Presidente no Pelouro da Indústria da Confederação das Associações Económicas de Moçambique (CTA), Evaristo Madime (centro), falando na Conferência de Imprensa. Foto de Carlos Júnior
Maputo, 19 Feb (AIM) – 63 companies have submitted pending requests to the Confederation of Economic Associations of Mozambique (CTA) for the payment of import invoices for raw materials and goods, some of which have been awaiting settlement for more than six months due to a shortage of foreign currency in the country’s commercial banks.
According to Evaristo Madime, chairperson of the CTA industry portfolio Department, who was speaking to reporters on Tuesday, in Maputo, of these companies 41 per cent are from the industrial sector, 25 percent from aviation, and 21 per cent from general trade.
The payments requested are valued at 373 million dollars. “Even now that this presentation is taking place, we have received more cases pending payment.
Madime explained that as a result of the shortage of foreign currency on the national market, some air companies have decided to suspend flights to Mozambique, as well as selling their tickets from travel agencies based abroad.
“The CTA will submit the received documents to the Bank of Mozambique as material and quantitative proof that the problem of shortage of foreign currency is real and very serious, requiring the attention of the Governor of the Bank of Mozambique to find solutions”, he said.
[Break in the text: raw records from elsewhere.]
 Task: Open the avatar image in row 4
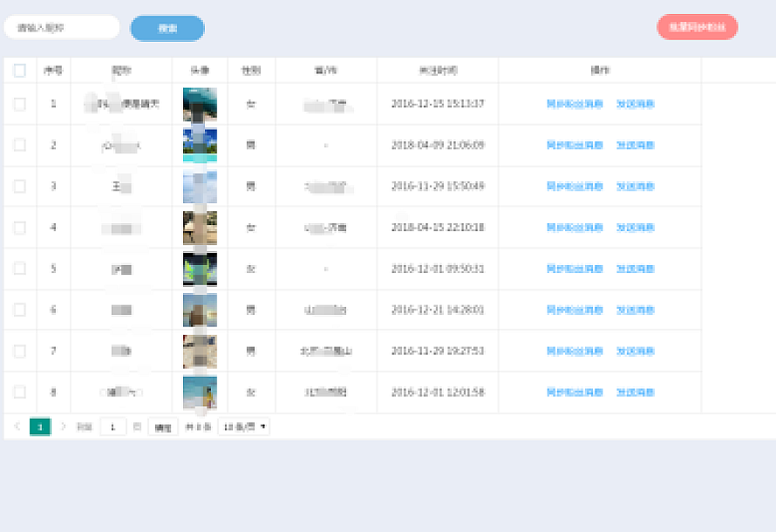200,228
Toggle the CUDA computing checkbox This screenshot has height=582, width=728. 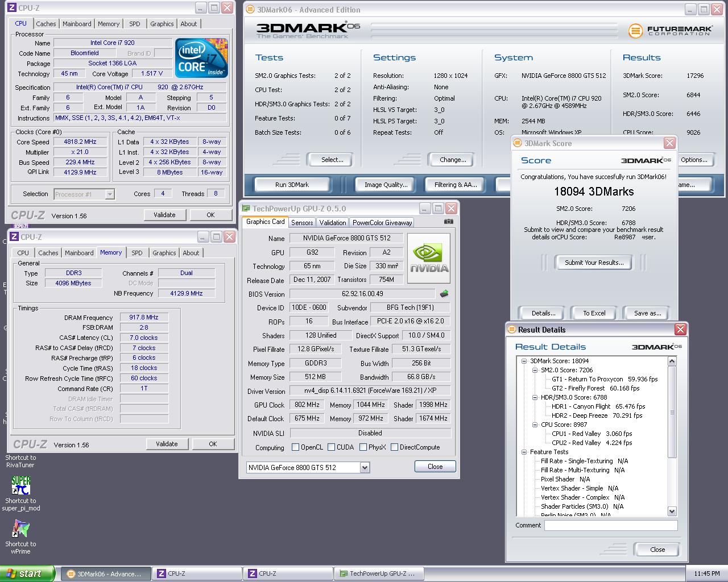click(331, 447)
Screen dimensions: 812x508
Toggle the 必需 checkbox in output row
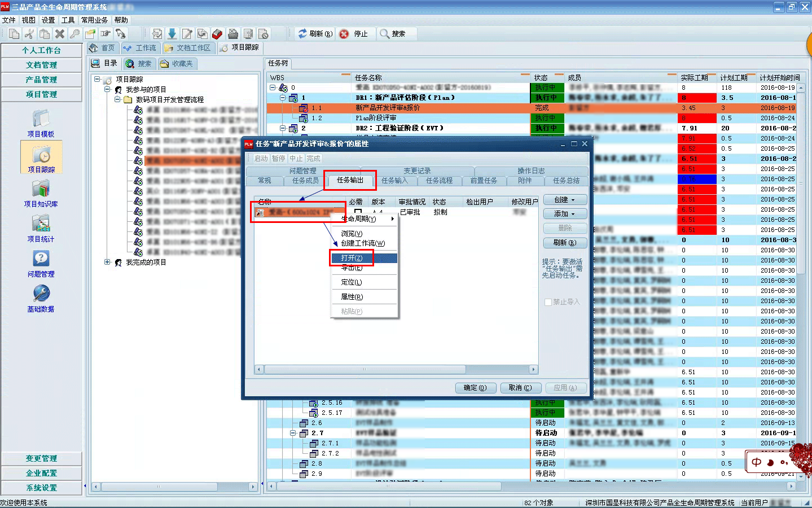[x=358, y=212]
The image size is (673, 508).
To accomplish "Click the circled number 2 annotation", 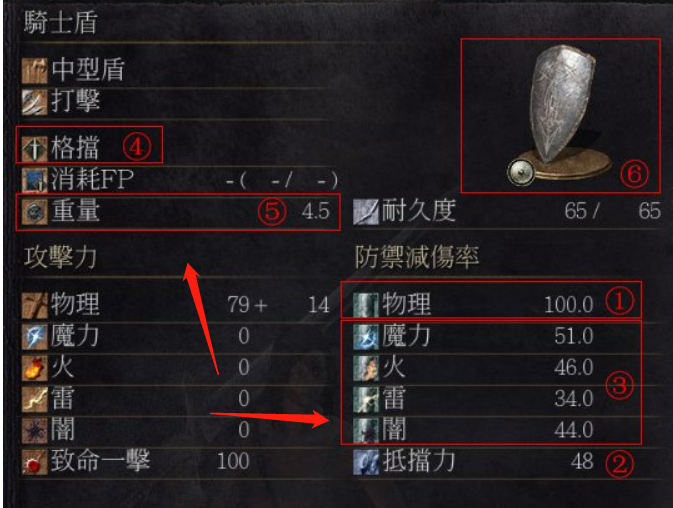I will point(619,464).
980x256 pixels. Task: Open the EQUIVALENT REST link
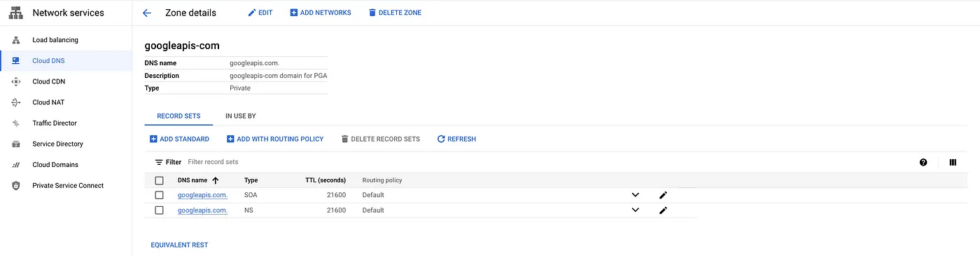pos(179,245)
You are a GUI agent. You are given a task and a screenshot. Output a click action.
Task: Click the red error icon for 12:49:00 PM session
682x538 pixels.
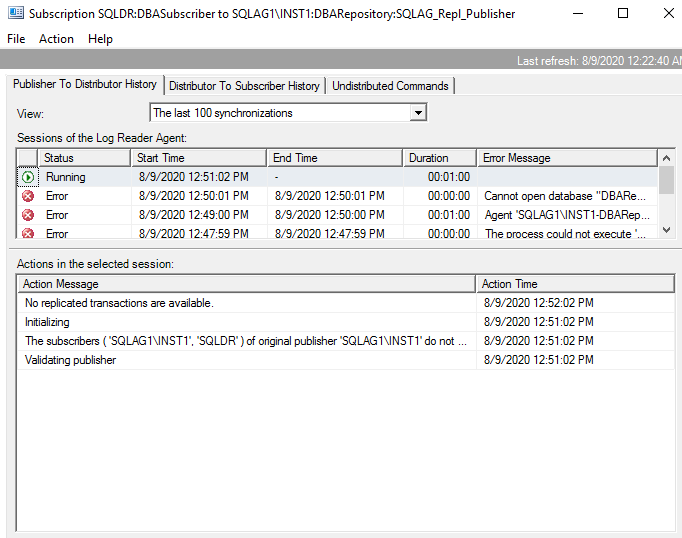27,215
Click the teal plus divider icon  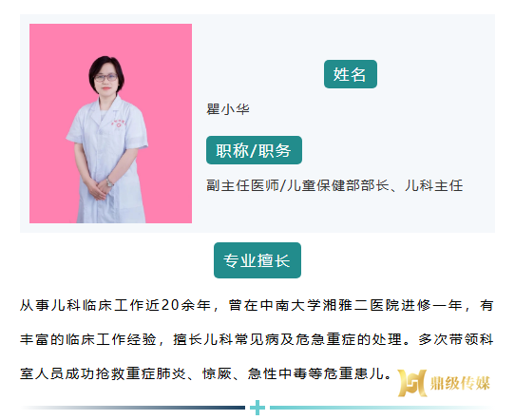pos(258,408)
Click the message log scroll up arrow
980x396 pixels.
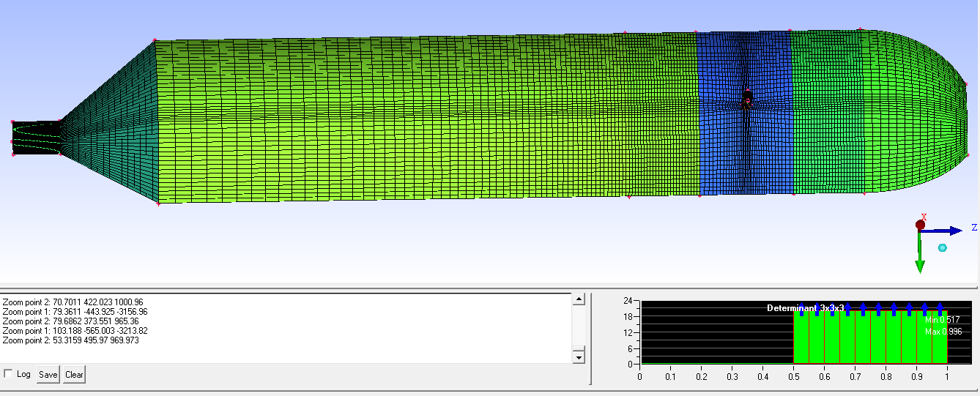tap(579, 300)
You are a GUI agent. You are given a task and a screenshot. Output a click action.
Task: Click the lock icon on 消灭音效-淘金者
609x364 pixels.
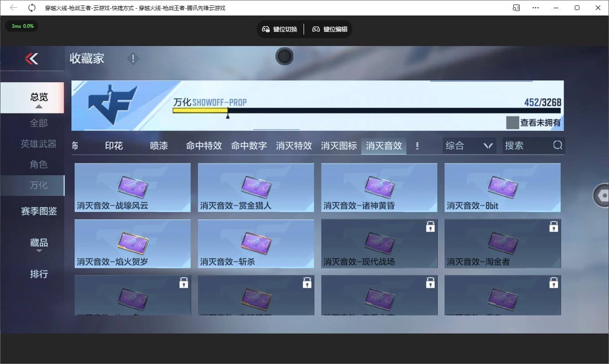554,226
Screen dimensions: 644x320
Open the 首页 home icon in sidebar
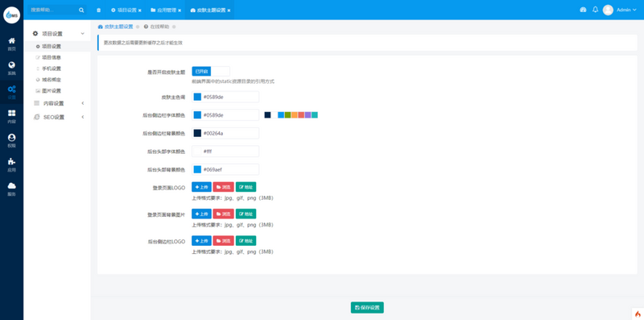11,44
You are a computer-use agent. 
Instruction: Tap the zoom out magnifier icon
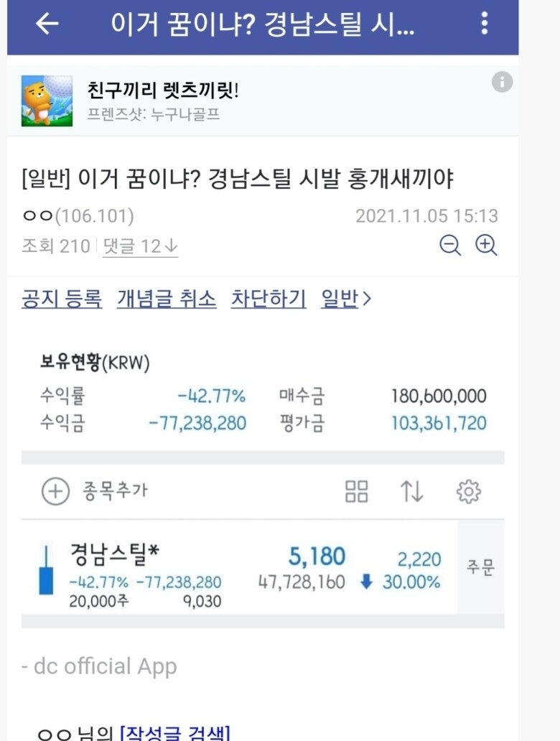pyautogui.click(x=450, y=244)
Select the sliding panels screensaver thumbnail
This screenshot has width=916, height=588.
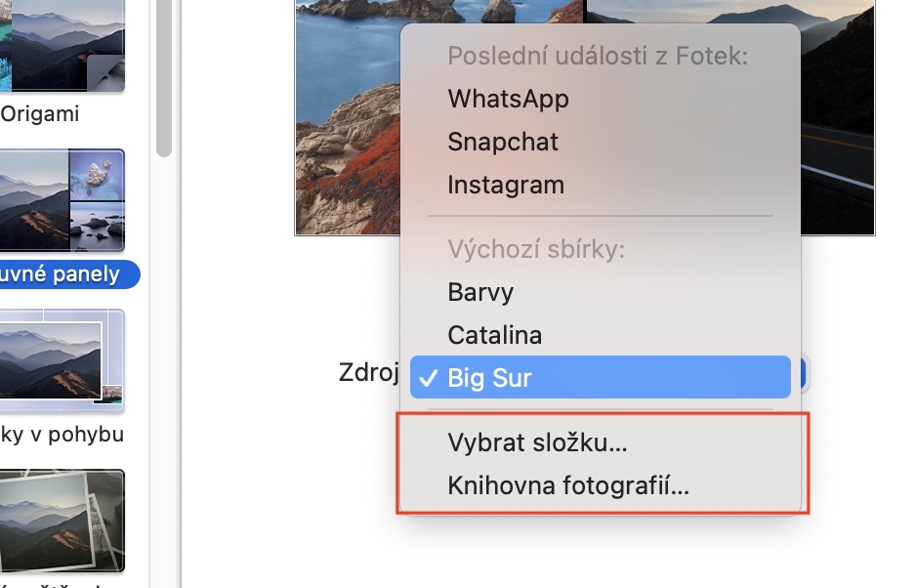(62, 200)
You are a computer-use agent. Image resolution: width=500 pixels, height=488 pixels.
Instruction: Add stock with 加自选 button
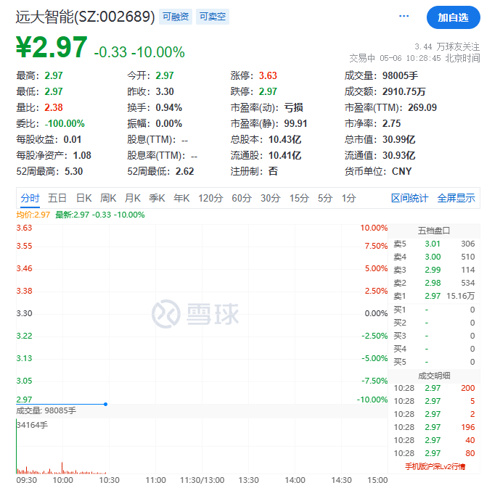(453, 17)
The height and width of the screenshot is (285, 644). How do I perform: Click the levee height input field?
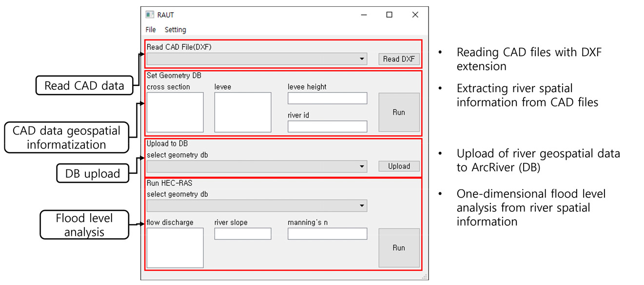pyautogui.click(x=327, y=98)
For his part, the chairperson of the CTA’s Tourism, Hotels and Restaurants portfolio, Mohammad Abdullah, said that the shortage of foreign currency is undermining the economy and there are already effects on the travel and tourism sector.
“An airline that flies to Mozambique, when it starts having this kind of situation, the first action it takes is that the inventory available for sale in Mozambique in meticais is higher than the inventory available abroad. And then we all suffer, the country suffers, the economy suffers, projections suffer, business suffers, everything suffers, costs become higher”, he said.
“The third step is the most serious, which is to cut sales in the Mozambican market. For example, Ethiopian Airlines, which flies to Mozambique, has reduced its frequencies. It continues to fly, but has blocked the Mozambican market. All these are indicators of regression. Unfortunately, we are going backwards”, he added.
Mariamo Hassane, the head of the CTA Health portfolio, said that the central bank is only trying to pay for medicines, “but the health sector is vast, there’s medical and surgical equipment that they’re not considering.”
“When they see that it’s medical-surgical equipment, they don’t give it the same importance as medicine, but without medical-surgical equipment it’s also not possible to work in any hospital or provide quality health care”, he said.
Hassane explained that “in order to get to the hospital you need a car, and there is a fleet of vehicles that need maintenance and replacement parts have to be imported. Many of these vehicles, some of which are ambulances, are at a standstill. We have operators in the sector with invoices dating back to July 2024 and the problem is starting to get worse.”